== Segment start ==

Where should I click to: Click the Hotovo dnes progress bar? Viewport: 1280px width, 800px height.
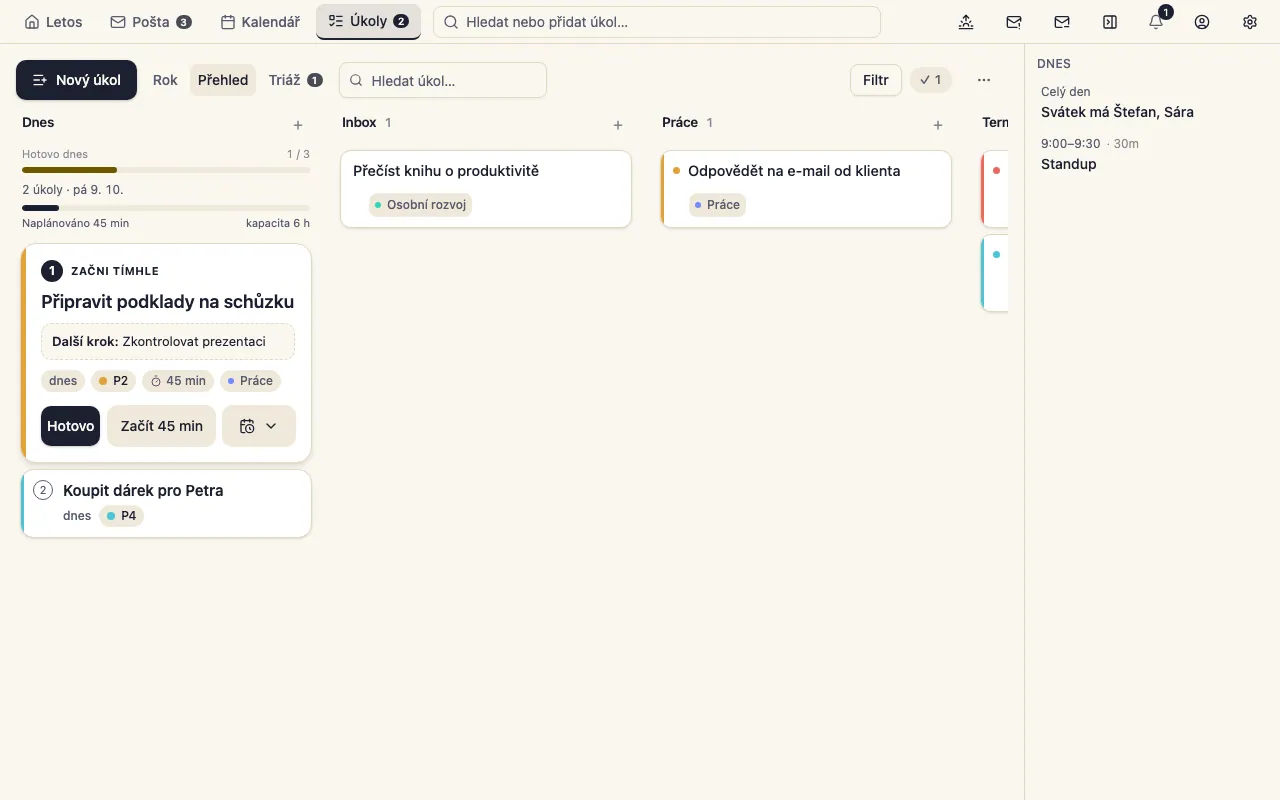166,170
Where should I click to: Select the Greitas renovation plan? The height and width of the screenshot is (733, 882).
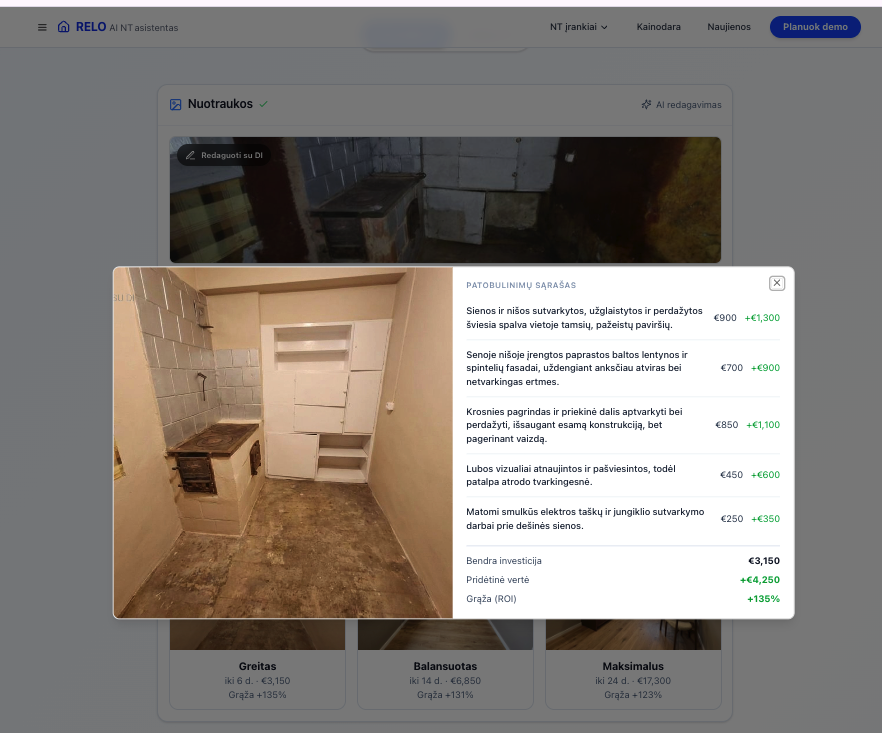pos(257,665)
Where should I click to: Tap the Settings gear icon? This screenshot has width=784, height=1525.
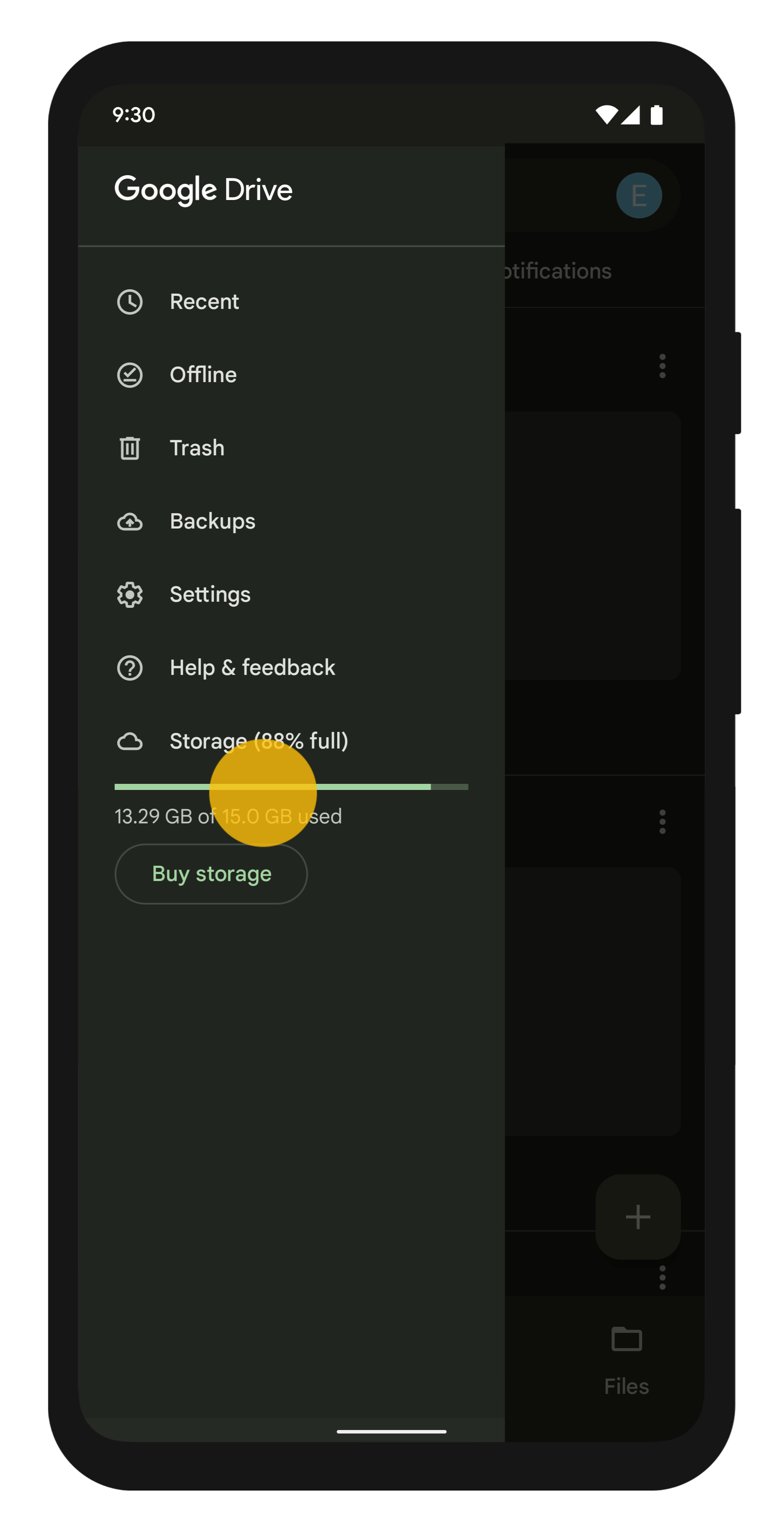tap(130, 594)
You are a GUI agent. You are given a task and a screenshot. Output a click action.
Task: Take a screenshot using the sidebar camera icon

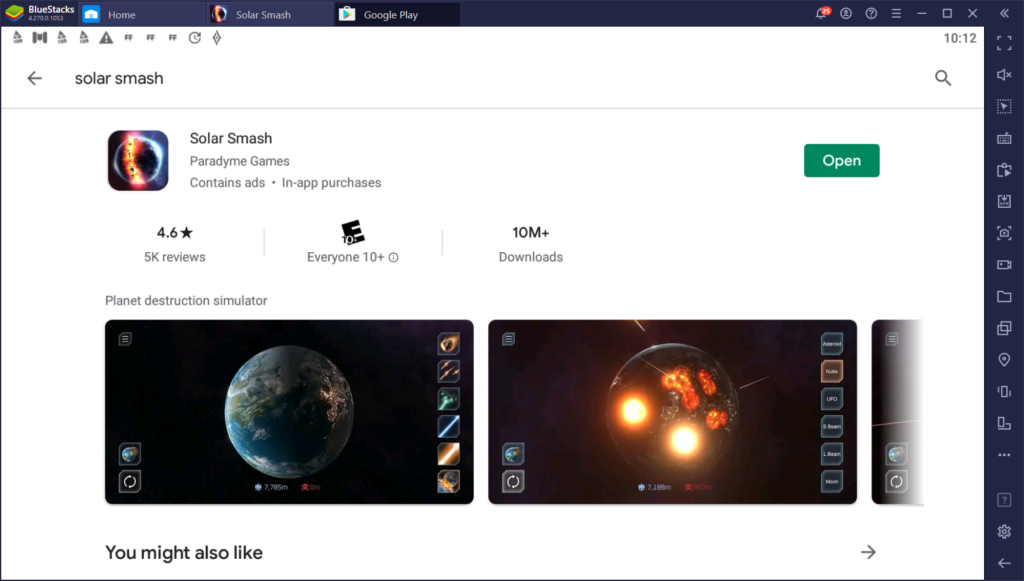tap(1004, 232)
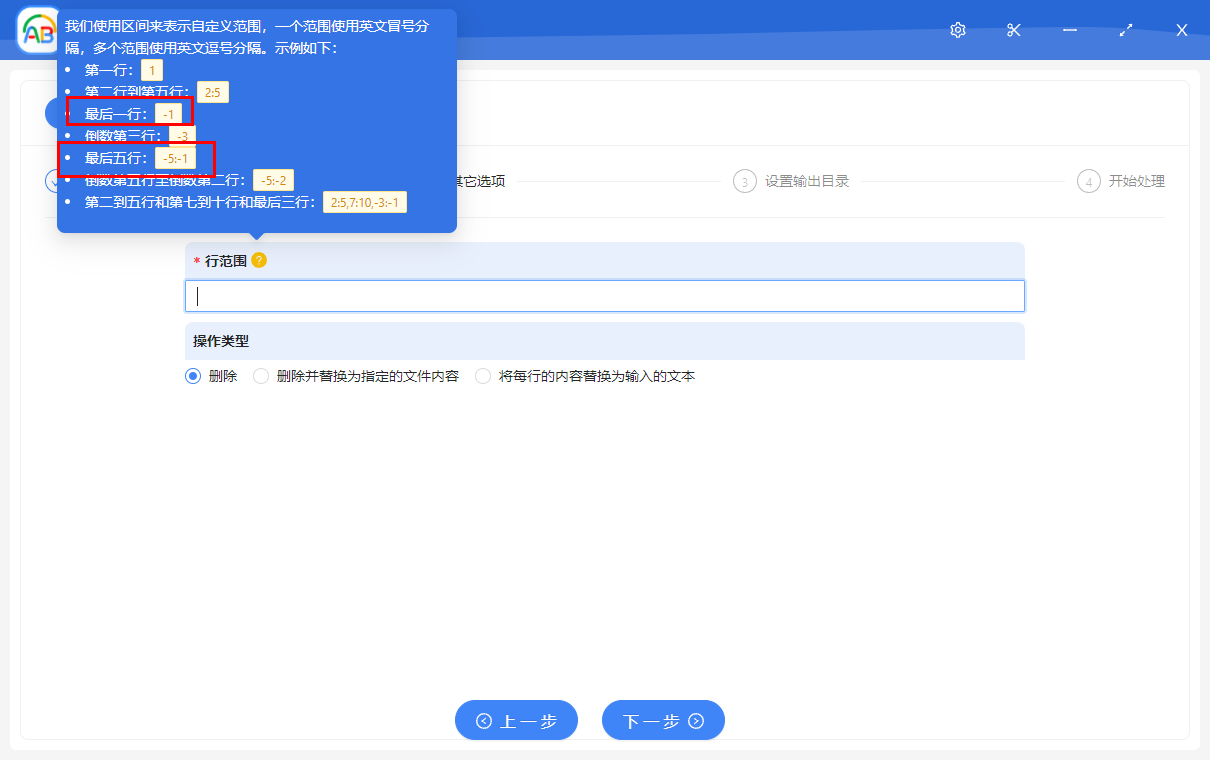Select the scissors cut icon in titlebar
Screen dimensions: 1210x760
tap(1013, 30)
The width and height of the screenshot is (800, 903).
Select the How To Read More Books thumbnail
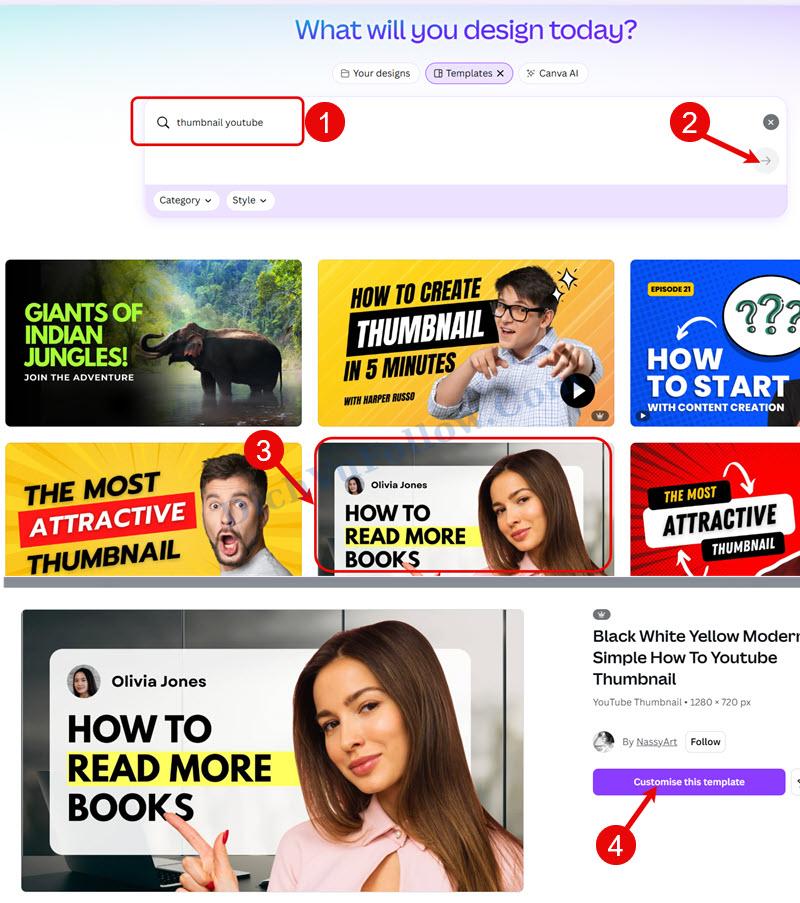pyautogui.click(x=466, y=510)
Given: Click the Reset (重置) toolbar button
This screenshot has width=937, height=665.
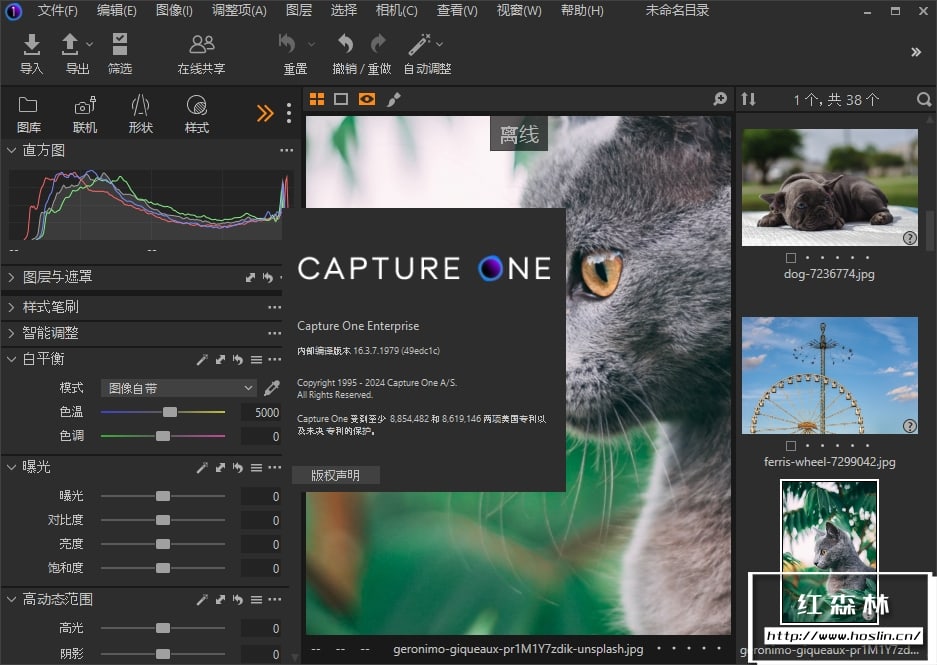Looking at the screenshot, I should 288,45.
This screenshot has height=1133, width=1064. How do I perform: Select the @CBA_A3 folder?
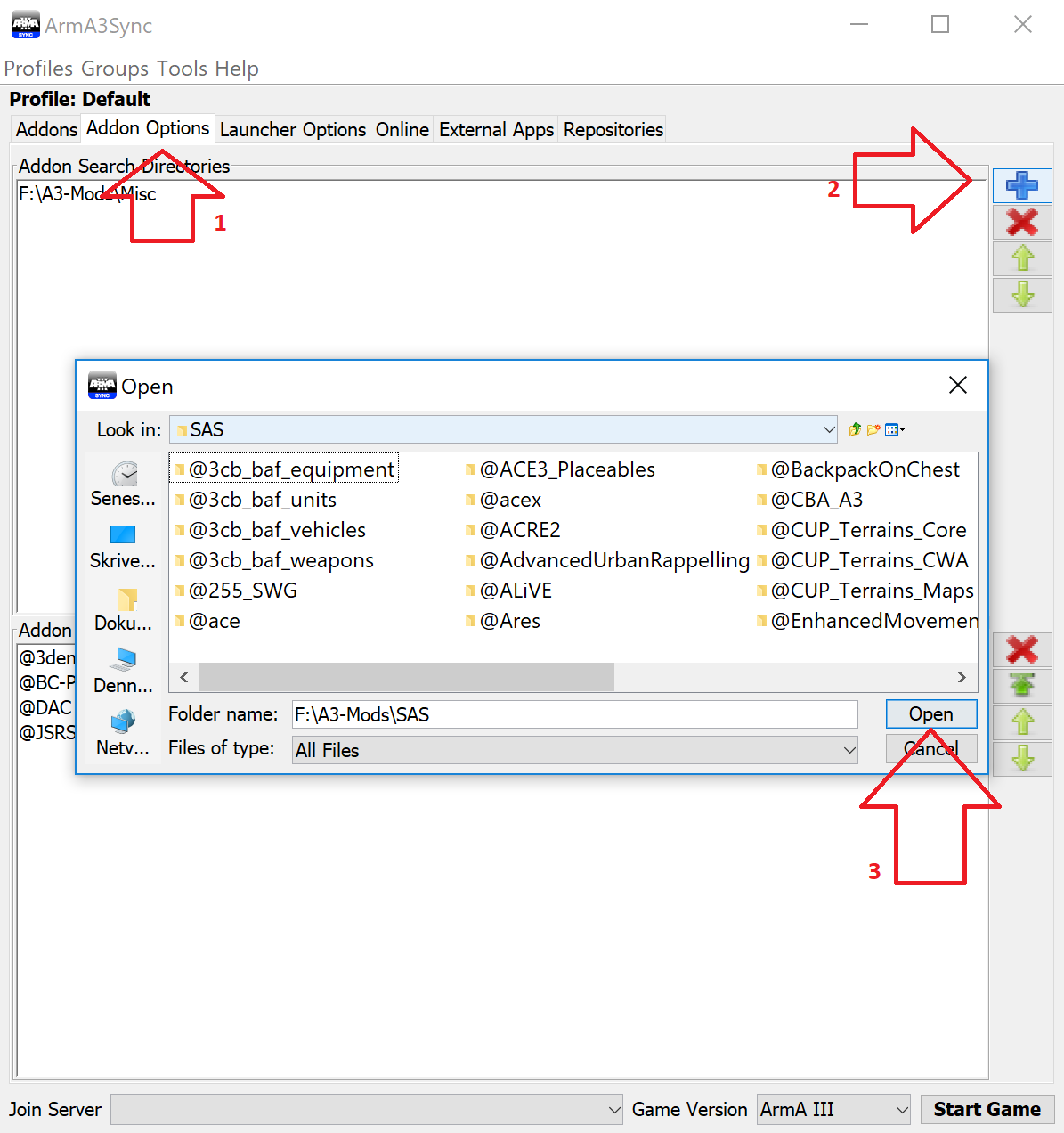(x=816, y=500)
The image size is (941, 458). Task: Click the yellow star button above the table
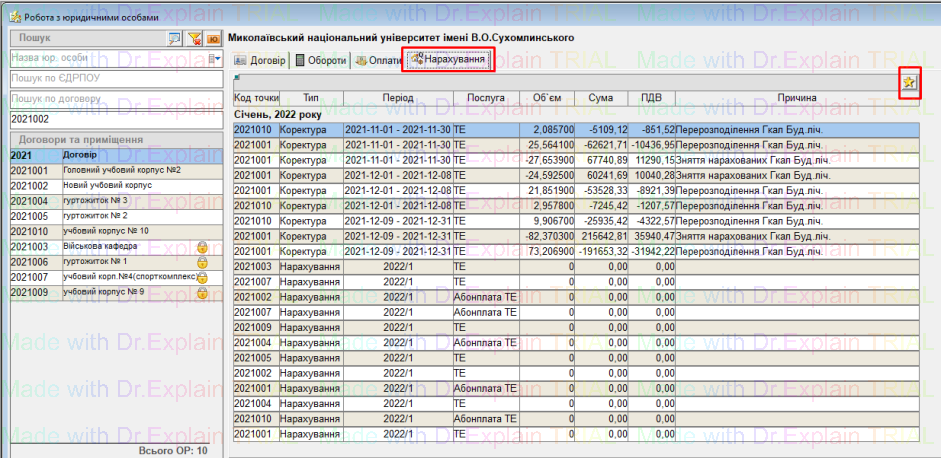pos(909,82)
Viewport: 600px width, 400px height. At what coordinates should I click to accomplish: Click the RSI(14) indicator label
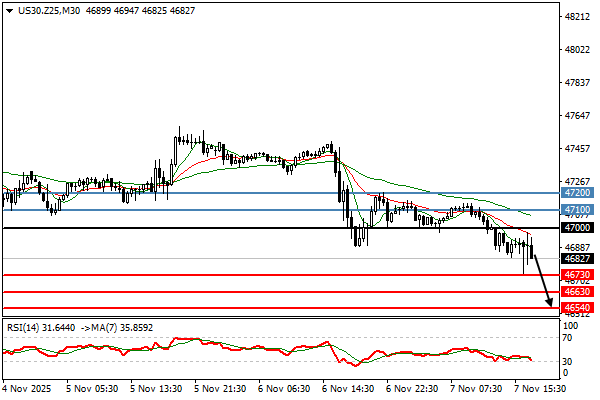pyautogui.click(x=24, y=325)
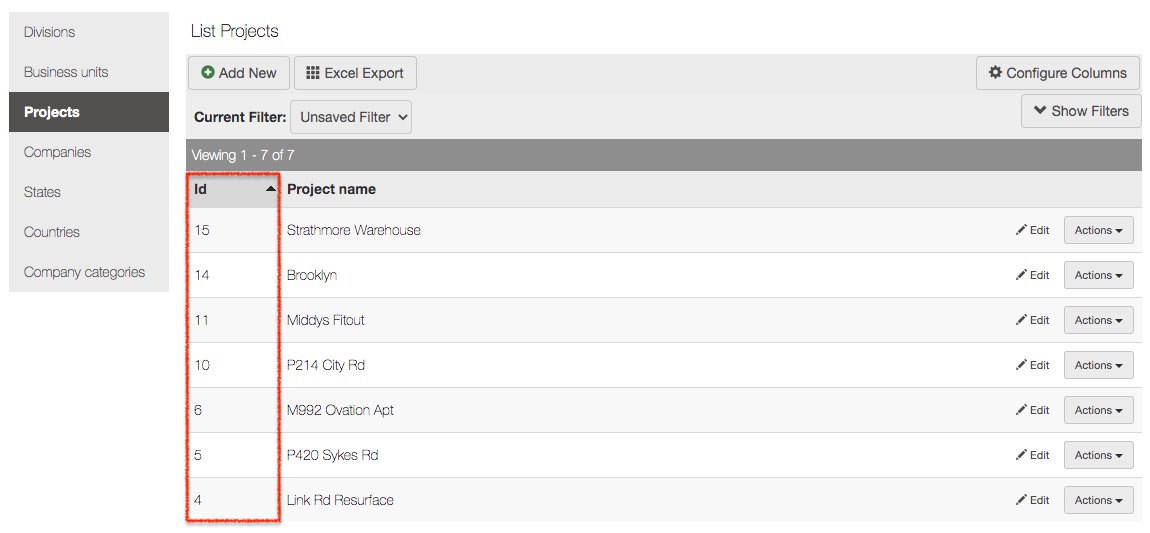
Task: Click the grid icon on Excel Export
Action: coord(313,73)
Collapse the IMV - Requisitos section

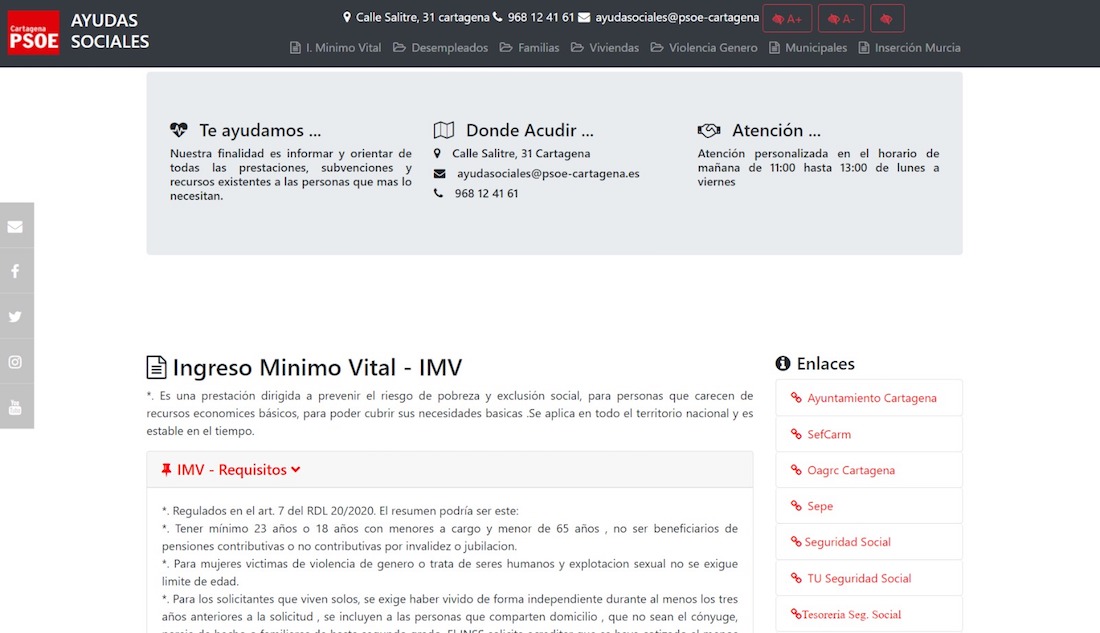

== Segment end ==

• **Exercise requirements**: Return exactly the lines from the one containing "Viewport: 600px width, 400px" through the end of the records, leaving out every picture.

• **Completed exercise**:
Viewport: 600px width, 400px height. At what coordinates should I click to accomplish: Click the RSI(14) indicator label
pyautogui.click(x=24, y=325)
Task: Click the grid icon on Excel Export
Action: coord(313,73)
Collapse the IMV - Requisitos section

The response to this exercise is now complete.